In fact, this is an argument that has hounded adventure game developers before in a different guise, that of the smart cursor. I’m a huge proponent of the smart cursor in adventure games, one which is context sensitive and could in theory (much to its opponents’ dismay) parse an ambiguous action in the player’s favor automatically. In practice, this is rarely the case.
Call me a lazy gamer, but I believe that obvious and mundane actions in a game should occur with as little input from the player as possible, e.g., if I click on a door, I want it to open. I don’t want to select the open button and then click on the door, I don’t want to cycle through 8 different cursor states to find the open icon, and I imagine I’d enjoy twisting my wrist in a simulated open motion even less appealing. Skip the minutiae. A ‘no guesswork’ style of interpretation seems more appropriately saved for important actions - disarming a bomb, or picking a lock. Things that I don’t often get the chance to perform in real life.
Broken Sword
Even the most obvious application the Wii offers in the context of this article – that of Wiimote as mouse replacement – is fraught with issues. This became painfully obvious to me personally while playing Ubisoft's Red Steel. Now, I realize this is a shooter, and as such, requires both more accuracy and diligence when operating the controls than an adventure game. Nevertheless, what I found was that, since there is no ‘neutral’ position for the onscreen targeting cursor, I had to remain on my toes at all times, gripping and aiming the Wiimote without respite.

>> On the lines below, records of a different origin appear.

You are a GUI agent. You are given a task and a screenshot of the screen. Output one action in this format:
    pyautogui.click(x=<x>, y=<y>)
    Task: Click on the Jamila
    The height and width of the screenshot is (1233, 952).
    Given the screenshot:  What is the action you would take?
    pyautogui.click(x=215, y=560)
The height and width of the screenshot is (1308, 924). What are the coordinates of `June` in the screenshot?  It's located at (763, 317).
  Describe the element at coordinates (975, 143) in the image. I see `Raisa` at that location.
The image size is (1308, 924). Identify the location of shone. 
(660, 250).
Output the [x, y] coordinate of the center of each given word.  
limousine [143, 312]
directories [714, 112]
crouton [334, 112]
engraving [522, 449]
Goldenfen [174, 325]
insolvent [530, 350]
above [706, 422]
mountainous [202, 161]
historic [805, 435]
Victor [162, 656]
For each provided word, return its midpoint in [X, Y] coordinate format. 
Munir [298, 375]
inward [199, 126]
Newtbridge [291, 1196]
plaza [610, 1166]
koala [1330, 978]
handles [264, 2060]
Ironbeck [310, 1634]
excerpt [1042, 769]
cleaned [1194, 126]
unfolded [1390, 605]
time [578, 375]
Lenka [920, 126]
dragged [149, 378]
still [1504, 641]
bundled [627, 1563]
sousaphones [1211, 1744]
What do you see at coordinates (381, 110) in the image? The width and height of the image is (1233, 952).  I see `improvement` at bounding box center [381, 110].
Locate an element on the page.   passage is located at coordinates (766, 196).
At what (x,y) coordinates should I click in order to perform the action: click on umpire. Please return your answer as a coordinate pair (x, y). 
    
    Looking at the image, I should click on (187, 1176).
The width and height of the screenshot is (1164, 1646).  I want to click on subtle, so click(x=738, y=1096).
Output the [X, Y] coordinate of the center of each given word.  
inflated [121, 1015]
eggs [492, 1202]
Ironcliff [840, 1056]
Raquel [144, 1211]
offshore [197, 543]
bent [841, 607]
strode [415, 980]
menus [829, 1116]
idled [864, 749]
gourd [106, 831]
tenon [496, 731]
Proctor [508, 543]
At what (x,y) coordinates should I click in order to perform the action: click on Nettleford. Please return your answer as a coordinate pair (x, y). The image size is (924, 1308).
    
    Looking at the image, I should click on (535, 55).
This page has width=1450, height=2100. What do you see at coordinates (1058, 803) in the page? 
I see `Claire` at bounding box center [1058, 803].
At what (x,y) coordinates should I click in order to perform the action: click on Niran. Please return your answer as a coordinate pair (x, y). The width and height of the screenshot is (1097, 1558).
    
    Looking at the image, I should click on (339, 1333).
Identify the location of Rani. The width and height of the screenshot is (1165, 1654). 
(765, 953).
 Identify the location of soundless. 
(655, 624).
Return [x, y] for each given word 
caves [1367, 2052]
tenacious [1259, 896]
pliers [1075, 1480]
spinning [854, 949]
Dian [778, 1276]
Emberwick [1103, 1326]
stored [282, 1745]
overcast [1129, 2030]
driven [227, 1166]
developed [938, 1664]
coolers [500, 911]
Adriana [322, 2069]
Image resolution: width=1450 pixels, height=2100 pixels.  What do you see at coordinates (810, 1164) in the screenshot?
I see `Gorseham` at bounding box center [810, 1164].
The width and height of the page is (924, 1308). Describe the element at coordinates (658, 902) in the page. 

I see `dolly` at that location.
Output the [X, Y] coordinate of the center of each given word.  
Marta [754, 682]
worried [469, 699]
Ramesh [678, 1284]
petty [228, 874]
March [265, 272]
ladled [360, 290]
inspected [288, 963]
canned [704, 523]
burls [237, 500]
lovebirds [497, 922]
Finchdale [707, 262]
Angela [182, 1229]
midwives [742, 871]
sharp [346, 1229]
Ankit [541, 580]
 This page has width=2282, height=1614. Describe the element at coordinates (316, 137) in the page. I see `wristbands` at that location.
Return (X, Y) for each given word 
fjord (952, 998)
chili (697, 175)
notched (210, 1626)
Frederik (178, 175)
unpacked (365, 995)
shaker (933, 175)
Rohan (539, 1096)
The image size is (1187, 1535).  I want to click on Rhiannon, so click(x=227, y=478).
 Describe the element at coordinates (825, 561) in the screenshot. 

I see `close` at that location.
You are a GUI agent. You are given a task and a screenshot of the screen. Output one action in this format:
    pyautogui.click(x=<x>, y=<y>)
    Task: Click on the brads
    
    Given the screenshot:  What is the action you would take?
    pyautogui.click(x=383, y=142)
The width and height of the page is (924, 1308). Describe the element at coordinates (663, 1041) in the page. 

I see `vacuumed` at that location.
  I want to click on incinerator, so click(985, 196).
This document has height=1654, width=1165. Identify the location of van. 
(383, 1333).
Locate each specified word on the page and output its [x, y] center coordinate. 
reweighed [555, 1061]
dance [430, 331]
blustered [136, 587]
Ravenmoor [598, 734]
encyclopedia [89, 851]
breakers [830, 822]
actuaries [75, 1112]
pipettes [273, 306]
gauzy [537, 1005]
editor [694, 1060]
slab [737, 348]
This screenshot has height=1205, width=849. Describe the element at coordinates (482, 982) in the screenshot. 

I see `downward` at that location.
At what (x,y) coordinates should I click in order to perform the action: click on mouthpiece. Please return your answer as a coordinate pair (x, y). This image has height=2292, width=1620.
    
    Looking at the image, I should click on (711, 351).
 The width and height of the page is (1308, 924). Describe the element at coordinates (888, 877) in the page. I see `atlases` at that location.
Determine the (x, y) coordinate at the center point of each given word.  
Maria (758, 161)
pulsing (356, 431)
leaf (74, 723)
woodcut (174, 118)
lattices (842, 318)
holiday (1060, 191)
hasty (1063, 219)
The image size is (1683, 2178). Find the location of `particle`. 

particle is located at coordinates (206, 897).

This was uncomfortable at first, and soon became unbearable. As a makeshift solution, I held the Wiimote with my thumb at the back, my elbow resting in my lap, and my forearm extended to about chin height. This shift in position may have increased my aiming accuracy, but it too became uncomfortable after a short time.
A few more half-hearted attempts later I stopped playing the game entirely. If the game had the aforementioned ‘neutral’ position, that is, if moving the Wiimote blatantly off-screen centered the target, this might not have been such a problem.
I am of the opinion that the developers of this game were ‘encouraged’ to include every motion sensing aspect of the Wiimote, whether they thought it enhanced gameplay or not. A blatant (in my opinion) example of this was the tilt sensor. Apparent out of the gate was the fact that my natural sitting/gaming position tilts the Wiimote towards my left hand at an angle of about 15 degrees. This was reflected by my on-screen gun hand, which was perpetually angled in a similar way. As far as I could tell, this added nothing to gameplay – it was simply annoying.

Is Red Steel's gun tilting really necessary?
This is not to suggest that there aren’t unique gameplay opportunities to explore via the Wiimote, just that the best suited control choices will likely be natural extensions of gameplay, not contrived elements concocted near zero hour to fulfill a quota imposed from above.
Adventure games on the Wii would be better served by a more subtle control scheme, using the motion sensors more as adjuncts than as principal players. Use the Wiimote as a mouse replacement, sure, but keep your hotspots forgiving and don’t bother translating tilt if it isn’t needed. The same basic tenets apply to the DS. For adventure games and other story driven genres at least, let the gameplay dictate the control, not the other way around.